High-risk patients with covid-19 would start taking the pills within five days of developing symptoms and would continue using the drug twice a day for five days. The ease of use could make the treatment a powerful tool in preventing the worst outcomes by keeping mildly ill covid patients from getting worse and landing in the hospital.
While the drug could play a role in tamping down the toll of a pandemic that has killed more than 775,000 people in the United States, it is not a magic bullet. Some study participants, all of whom were unvaccinated and considered high-risk for serious infection, still ended up in the hospital with covid-related complications.
The FDA review suggests the pill will not be recommended for patients who are already sick enough to be hospitalized.
Because the medicine is not a perfect fix, experts have emphasized the continued need for people to get vaccinated to prevent serious covid infections.
The pill also carries potential risks, particularly for patients who are pregnant. Merck did not include in its clinical trial participants who were pregnant, and it required participants who could become pregnant to use birth control while taking the drug. That reflects concerns that the antiviral drug could disrupt the healthy development of a fetus because of the way it interferes with the virus’s genes.
The FDA proposed several ways to restrict the drug for pregnant patients because of the risk of birth defects and other potential problems.

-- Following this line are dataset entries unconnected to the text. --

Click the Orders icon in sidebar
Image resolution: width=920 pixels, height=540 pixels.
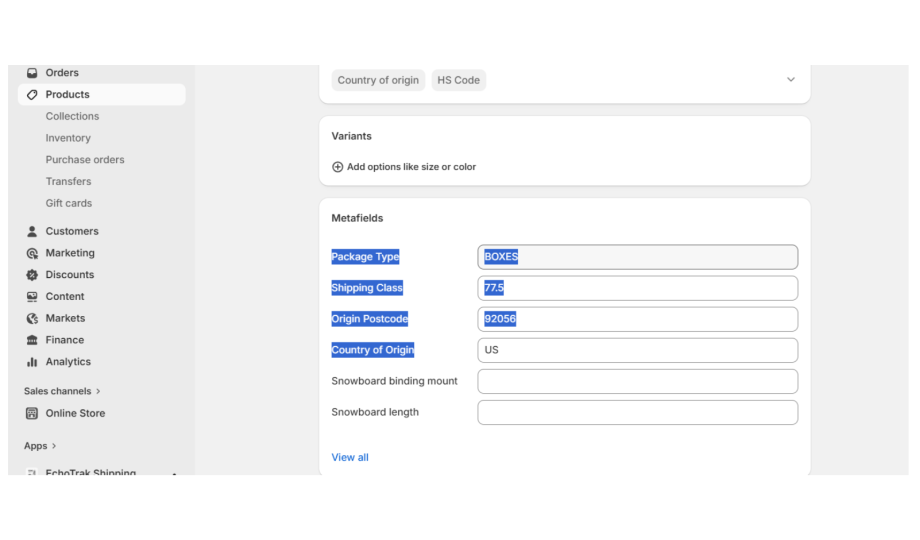click(x=32, y=73)
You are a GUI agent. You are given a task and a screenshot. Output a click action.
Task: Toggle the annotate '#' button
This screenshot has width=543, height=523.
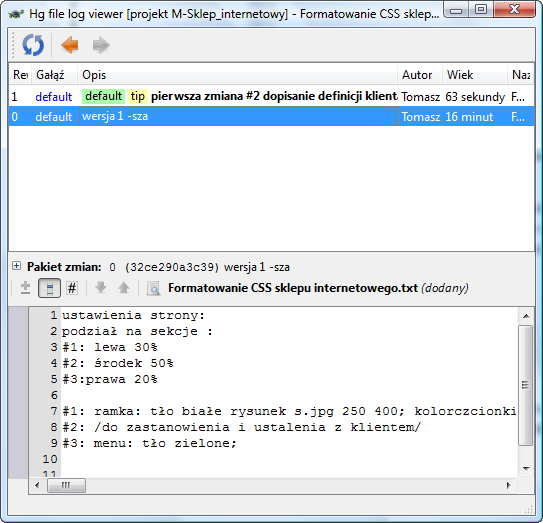pyautogui.click(x=72, y=288)
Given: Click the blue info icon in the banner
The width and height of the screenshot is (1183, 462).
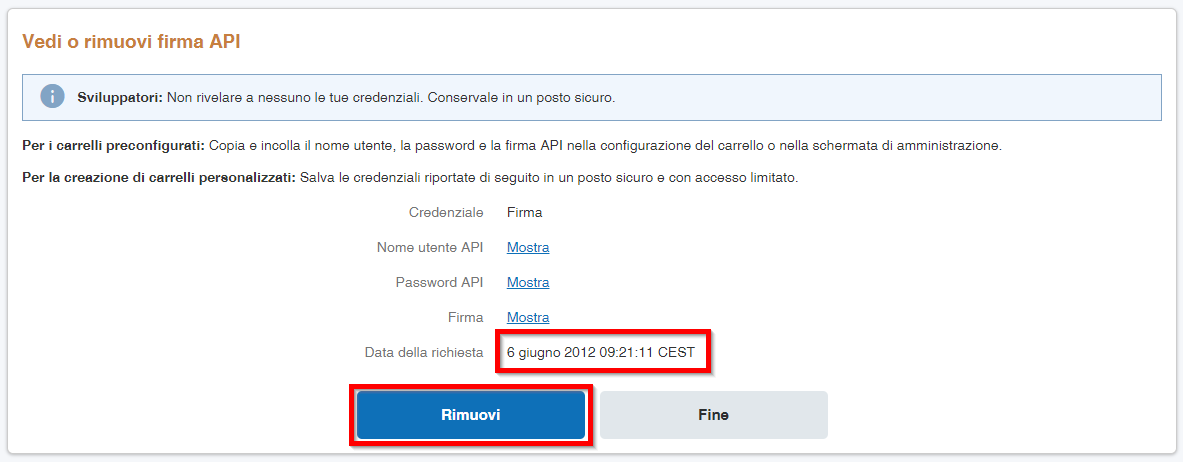Looking at the screenshot, I should 52,97.
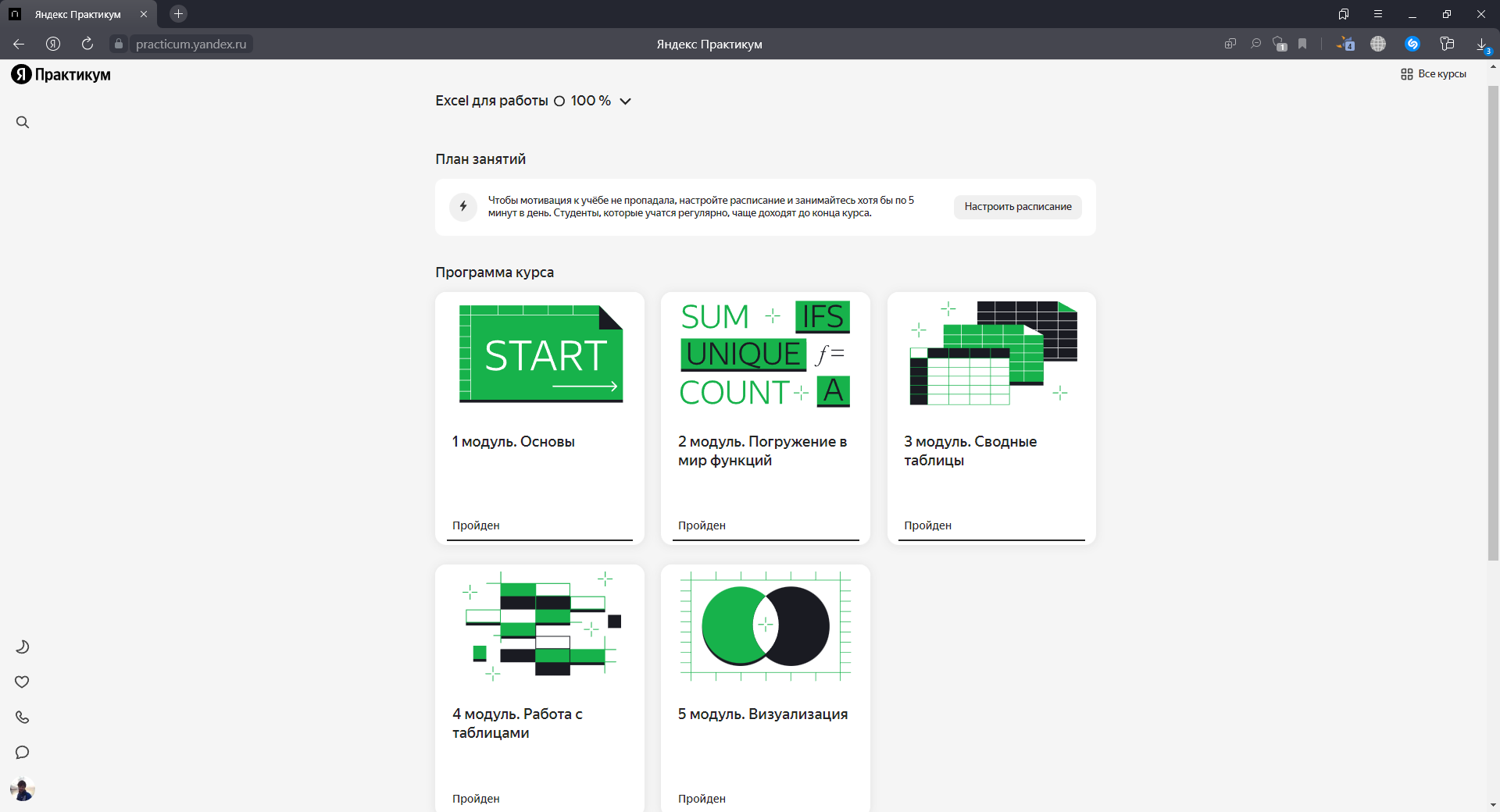Click the search magnifier icon in sidebar
1500x812 pixels.
tap(23, 123)
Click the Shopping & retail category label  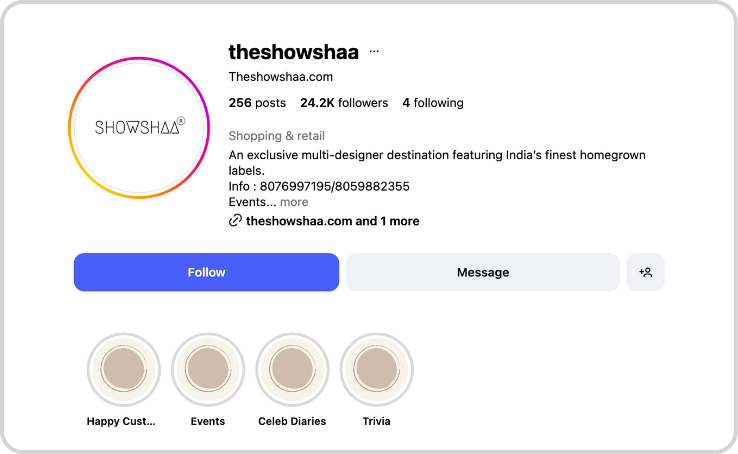point(277,136)

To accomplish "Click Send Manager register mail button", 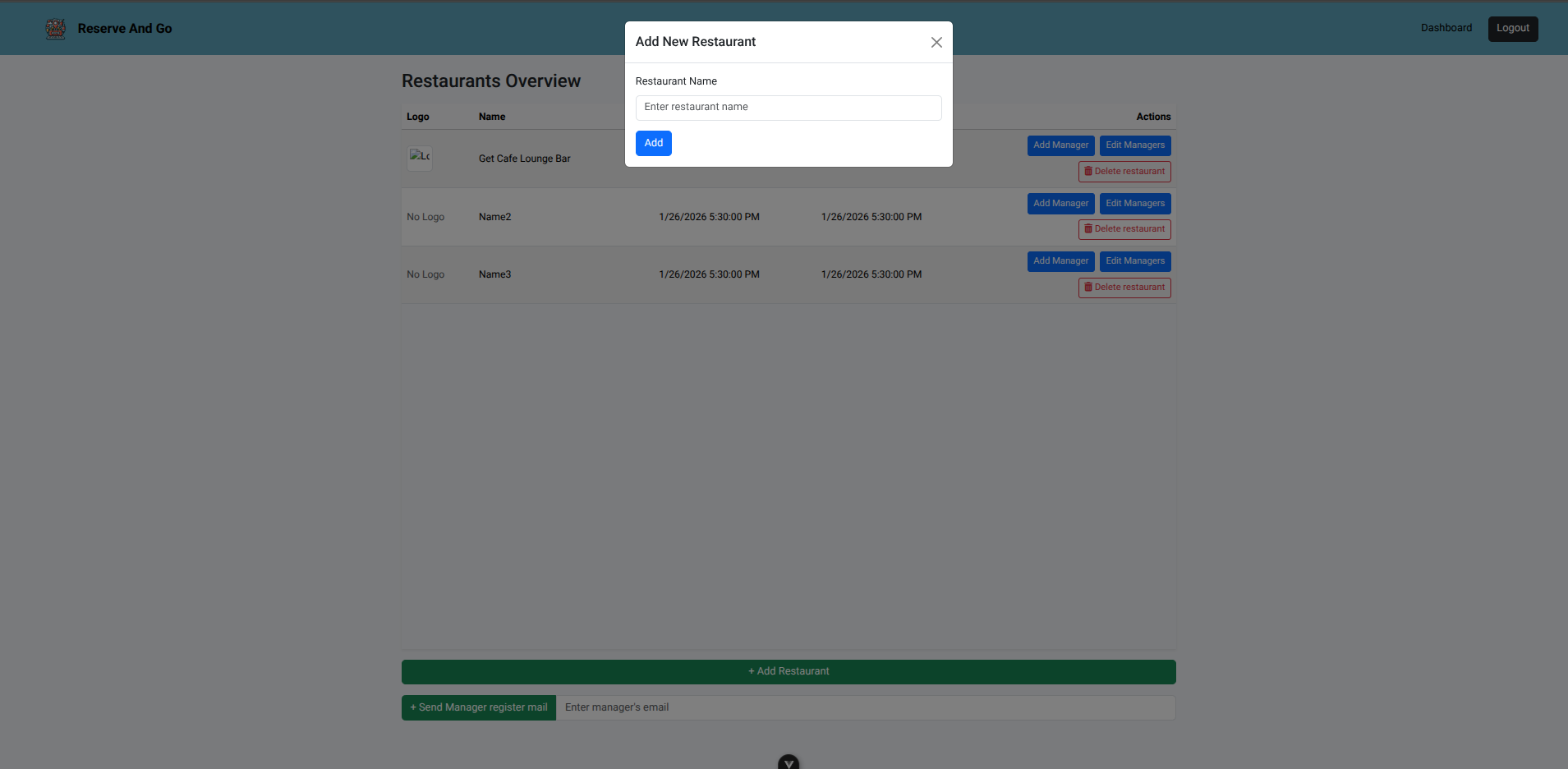I will (478, 707).
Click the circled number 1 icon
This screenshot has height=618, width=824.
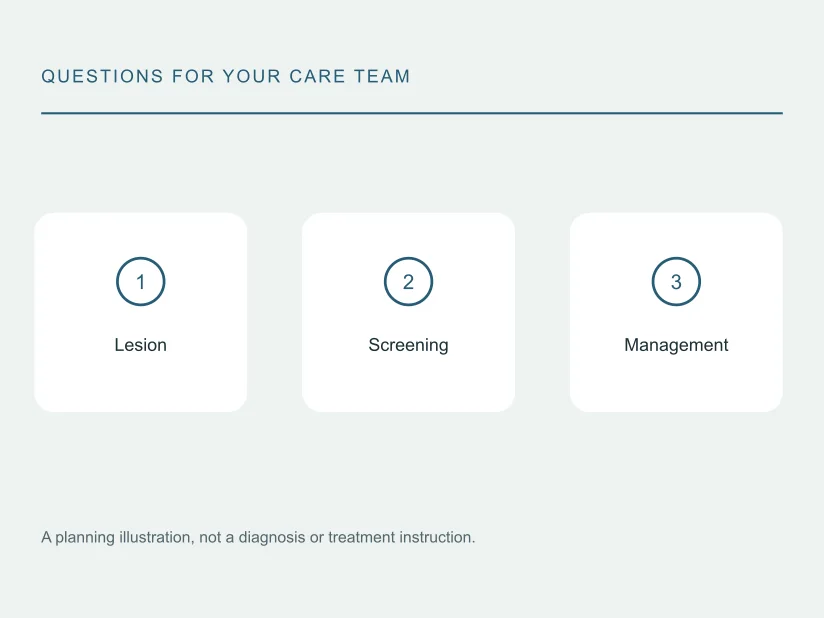[140, 282]
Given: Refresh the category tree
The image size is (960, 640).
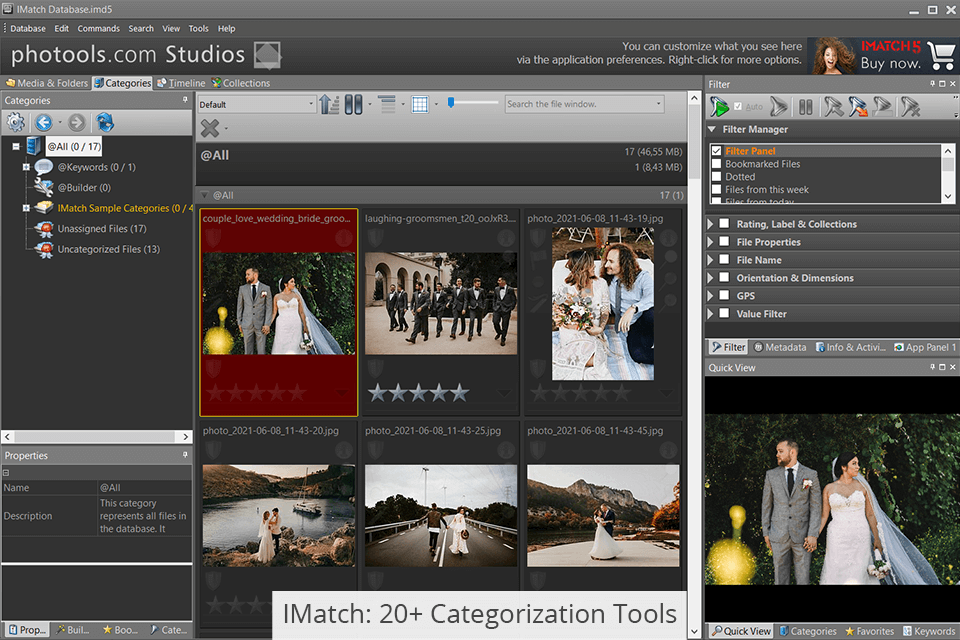Looking at the screenshot, I should pos(105,123).
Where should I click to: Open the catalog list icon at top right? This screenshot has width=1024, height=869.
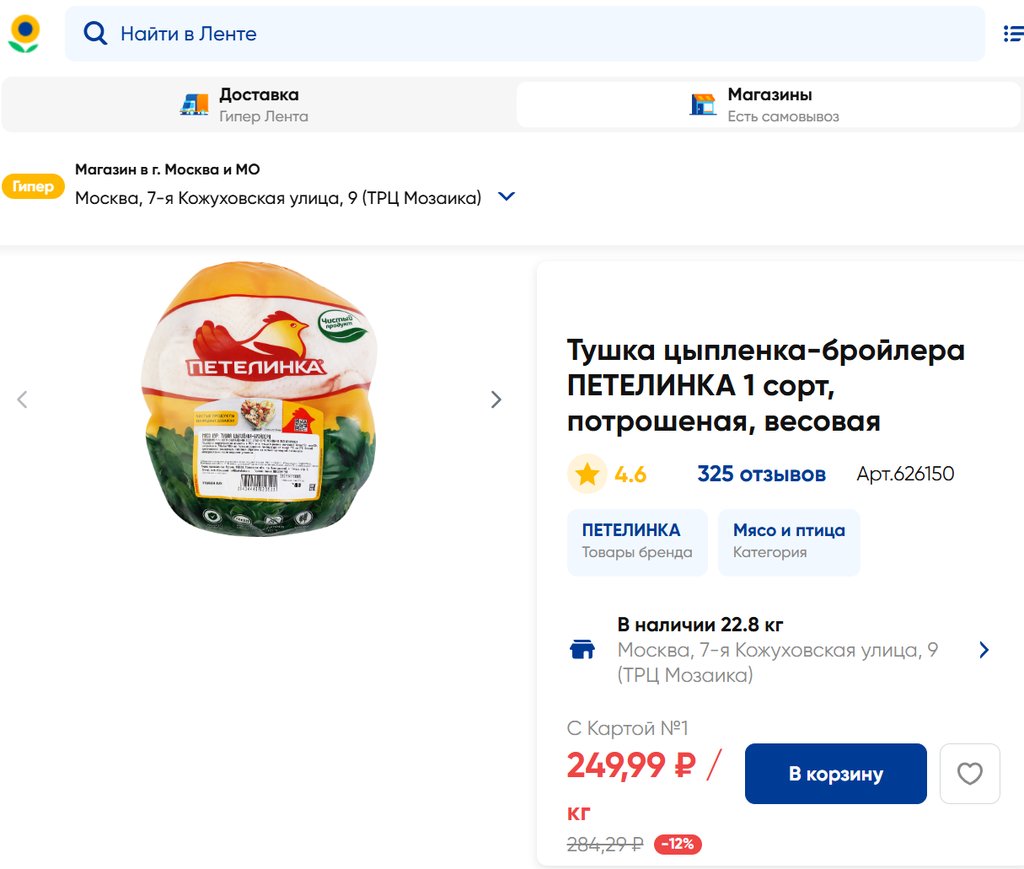[1012, 34]
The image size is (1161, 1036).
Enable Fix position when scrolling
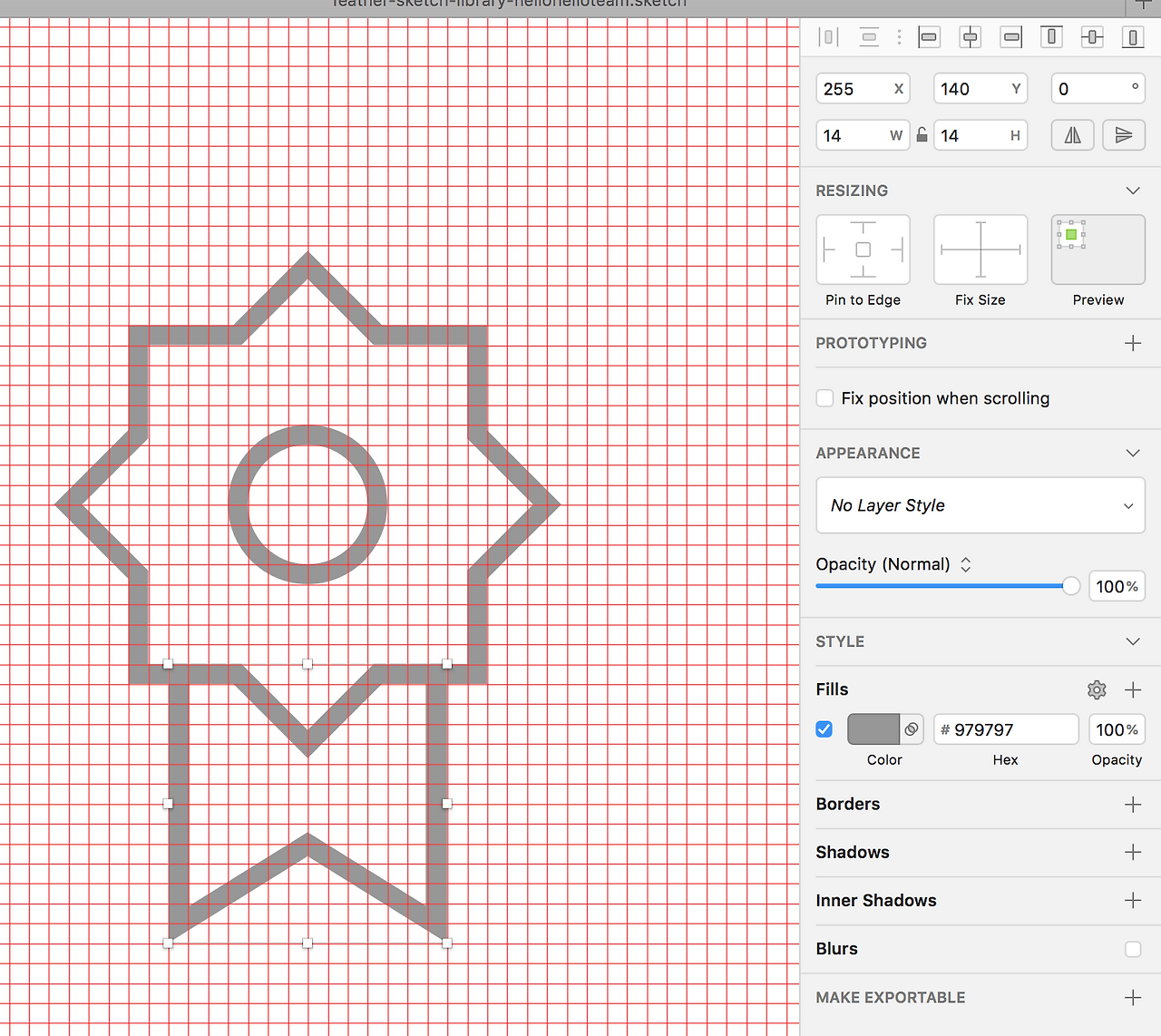824,398
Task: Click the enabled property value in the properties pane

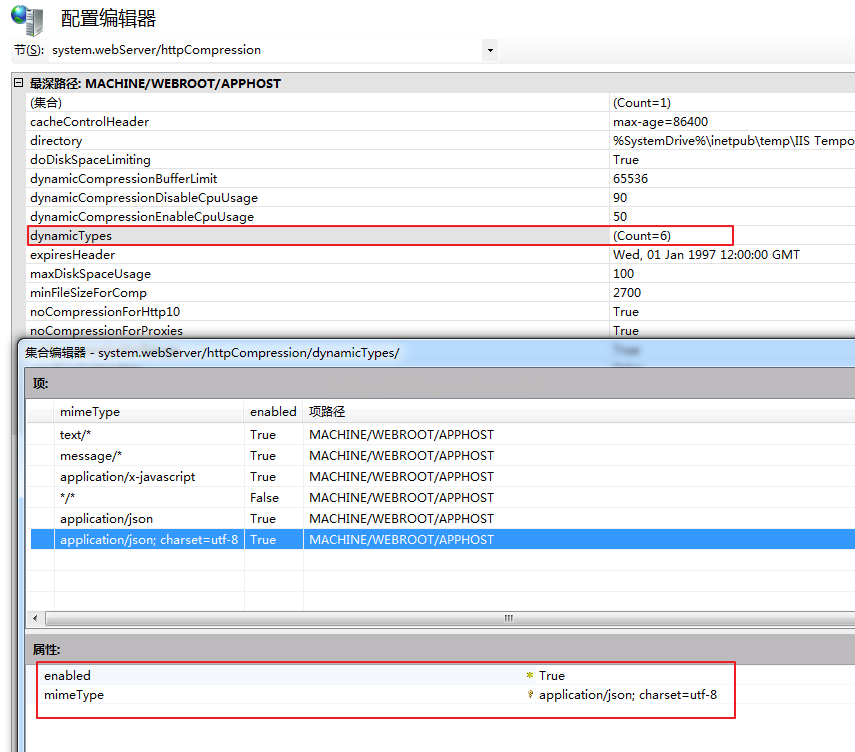Action: [552, 676]
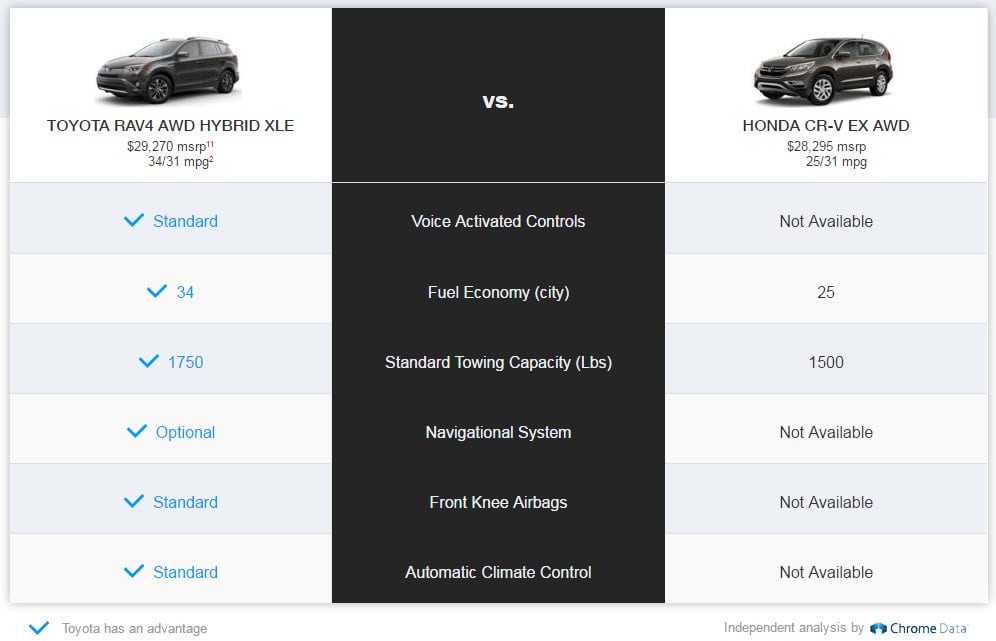Click the Standard Towing Capacity (Lbs) label
The width and height of the screenshot is (996, 641).
click(x=498, y=362)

“One approach is not to authorize [molnupiravir] for use during pregnancy because there are no clinical scenarios where the benefit outweighs the risk,” the agency’s review said.
A less restrictive approach would be to provide information about the risks and not recommend the pill during pregnancy, but allow doctors to prescribe the drug “at their discretion in certain clinical scenarios where the benefits were thought to outweigh the risks.”
Advisers to the FDA may also suggest precautions for women of childbearing age who take the drug, such as pregnancy tests and birth control.
Regulators also raised the question of whether vaccinated people should receive the pill. Because the vaccine offers robust protection against severe infection and death, the agency asked its advisers to evaluate whether vaccinated people would benefit sufficiently from the drug to justify the risks.
Merck’s pill was authorized for use in Britain this month for people older than 60 or with at least one risk factor for developing severe covid-19.
Regulators in the European Union gave member states the go-ahead to approve emergency use of the pill last week, as several countries in Europe contend with another wave of infections and enact new shutdown measures.
The FDA is expected to soon consider another antiviral pill — this one, Paxlovid, developed by Pfizer — after the company requested an emergency-use authorization last week. Pfizer’s drug, when taken within three days of symptoms, reduced the rate of death and hospitalization among high-risk patients by 89 percent, according to data from the company.